** Opening DATA FOR REVIEW block **

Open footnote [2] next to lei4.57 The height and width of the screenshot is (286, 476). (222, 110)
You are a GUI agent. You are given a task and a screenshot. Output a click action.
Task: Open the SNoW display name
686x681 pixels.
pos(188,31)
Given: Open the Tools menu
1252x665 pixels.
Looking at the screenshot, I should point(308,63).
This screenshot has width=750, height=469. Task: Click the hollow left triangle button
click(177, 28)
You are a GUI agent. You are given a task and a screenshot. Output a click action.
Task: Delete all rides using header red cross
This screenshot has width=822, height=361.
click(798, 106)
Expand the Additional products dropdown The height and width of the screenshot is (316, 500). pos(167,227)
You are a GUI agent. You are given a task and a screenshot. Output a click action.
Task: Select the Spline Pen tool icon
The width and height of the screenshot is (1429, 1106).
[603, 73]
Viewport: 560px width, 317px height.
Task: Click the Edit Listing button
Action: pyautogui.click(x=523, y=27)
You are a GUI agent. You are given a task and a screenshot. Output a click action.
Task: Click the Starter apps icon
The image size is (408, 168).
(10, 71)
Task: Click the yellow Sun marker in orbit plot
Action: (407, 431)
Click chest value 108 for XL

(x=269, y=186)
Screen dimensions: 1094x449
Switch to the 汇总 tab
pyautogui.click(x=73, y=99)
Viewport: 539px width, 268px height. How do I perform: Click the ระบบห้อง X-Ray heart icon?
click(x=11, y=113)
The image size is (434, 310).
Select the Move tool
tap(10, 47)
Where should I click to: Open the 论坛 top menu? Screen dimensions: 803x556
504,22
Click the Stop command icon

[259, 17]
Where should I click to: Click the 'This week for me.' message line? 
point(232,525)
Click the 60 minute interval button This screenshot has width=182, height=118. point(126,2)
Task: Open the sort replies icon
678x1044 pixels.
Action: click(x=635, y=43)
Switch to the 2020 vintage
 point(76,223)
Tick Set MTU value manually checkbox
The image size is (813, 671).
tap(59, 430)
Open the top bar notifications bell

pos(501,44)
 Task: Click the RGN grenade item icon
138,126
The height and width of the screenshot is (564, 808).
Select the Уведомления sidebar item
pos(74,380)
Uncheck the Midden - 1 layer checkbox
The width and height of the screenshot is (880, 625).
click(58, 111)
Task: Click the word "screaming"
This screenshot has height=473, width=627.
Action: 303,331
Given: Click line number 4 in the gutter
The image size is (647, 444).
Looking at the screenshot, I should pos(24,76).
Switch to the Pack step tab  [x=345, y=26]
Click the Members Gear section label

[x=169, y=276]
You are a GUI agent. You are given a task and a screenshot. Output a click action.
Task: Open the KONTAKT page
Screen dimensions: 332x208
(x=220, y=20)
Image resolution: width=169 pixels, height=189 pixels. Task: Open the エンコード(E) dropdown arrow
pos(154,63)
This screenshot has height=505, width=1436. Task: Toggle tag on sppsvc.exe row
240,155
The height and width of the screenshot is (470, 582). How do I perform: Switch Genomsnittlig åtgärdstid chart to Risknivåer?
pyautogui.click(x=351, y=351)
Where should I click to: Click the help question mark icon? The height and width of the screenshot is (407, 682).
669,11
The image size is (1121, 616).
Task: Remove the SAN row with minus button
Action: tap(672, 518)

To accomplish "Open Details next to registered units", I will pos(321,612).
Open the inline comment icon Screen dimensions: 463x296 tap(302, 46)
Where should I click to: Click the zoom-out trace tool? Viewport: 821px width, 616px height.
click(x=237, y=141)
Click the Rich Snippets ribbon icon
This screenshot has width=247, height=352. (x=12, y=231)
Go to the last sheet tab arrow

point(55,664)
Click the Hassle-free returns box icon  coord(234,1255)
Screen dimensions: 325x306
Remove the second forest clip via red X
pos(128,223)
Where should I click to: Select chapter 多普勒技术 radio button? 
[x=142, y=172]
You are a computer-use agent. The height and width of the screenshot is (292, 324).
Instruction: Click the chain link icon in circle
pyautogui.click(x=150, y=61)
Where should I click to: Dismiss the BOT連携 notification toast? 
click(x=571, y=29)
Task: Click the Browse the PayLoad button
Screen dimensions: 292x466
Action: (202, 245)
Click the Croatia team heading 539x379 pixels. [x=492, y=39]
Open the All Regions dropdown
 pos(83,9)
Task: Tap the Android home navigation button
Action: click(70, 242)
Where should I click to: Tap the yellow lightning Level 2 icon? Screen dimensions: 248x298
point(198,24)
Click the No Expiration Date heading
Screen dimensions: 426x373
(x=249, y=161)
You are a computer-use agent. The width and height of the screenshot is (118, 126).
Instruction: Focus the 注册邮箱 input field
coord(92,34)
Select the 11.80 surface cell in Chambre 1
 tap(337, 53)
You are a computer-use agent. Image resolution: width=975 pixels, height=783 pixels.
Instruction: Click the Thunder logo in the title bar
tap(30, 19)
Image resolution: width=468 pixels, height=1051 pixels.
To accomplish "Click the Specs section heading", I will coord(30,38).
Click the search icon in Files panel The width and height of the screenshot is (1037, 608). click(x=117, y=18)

** Closing DATA FOR REVIEW block **

Go to the line in the material above that contains "The image size is (408, 168)." and copy exactly from there through the line that contains "Task: Open the KONTAKT page", stopping after it.

The image size is (408, 168).
(10, 71)
Task: Click the yellow Sun marker in orbit plot
Action: (407, 431)
Click chest value 108 for XL

(x=269, y=186)
Screen dimensions: 1094x449
Switch to the 汇总 tab
pyautogui.click(x=73, y=99)
Viewport: 539px width, 268px height. How do I perform: Click the ระบบห้อง X-Ray heart icon?
click(x=11, y=113)
The image size is (434, 310).
Select the Move tool
tap(10, 47)
Where should I click to: Open the 论坛 top menu? Screen dimensions: 803x556
504,22
Click the Stop command icon

[259, 17]
Where should I click to: Click the 'This week for me.' message line? 
point(232,525)
Click the 60 minute interval button This screenshot has width=182, height=118. point(126,2)
Task: Open the sort replies icon
678x1044 pixels.
Action: click(x=635, y=43)
Switch to the 2020 vintage
 point(76,223)
Tick Set MTU value manually checkbox
The image size is (813, 671).
tap(59, 430)
Open the top bar notifications bell

pos(501,44)
 Task: Click the RGN grenade item icon
138,126
The height and width of the screenshot is (564, 808).
Select the Уведомления sidebar item
pos(74,380)
Uncheck the Midden - 1 layer checkbox
The width and height of the screenshot is (880, 625).
click(58, 111)
Task: Click the word "screaming"
This screenshot has height=473, width=627.
Action: 303,331
Given: Click line number 4 in the gutter
The image size is (647, 444).
Looking at the screenshot, I should pos(24,76).
Switch to the Pack step tab  [x=345, y=26]
Click the Members Gear section label

[x=169, y=276]
You are a GUI agent. You are given a task and a screenshot. Output a click action.
Task: Open the KONTAKT page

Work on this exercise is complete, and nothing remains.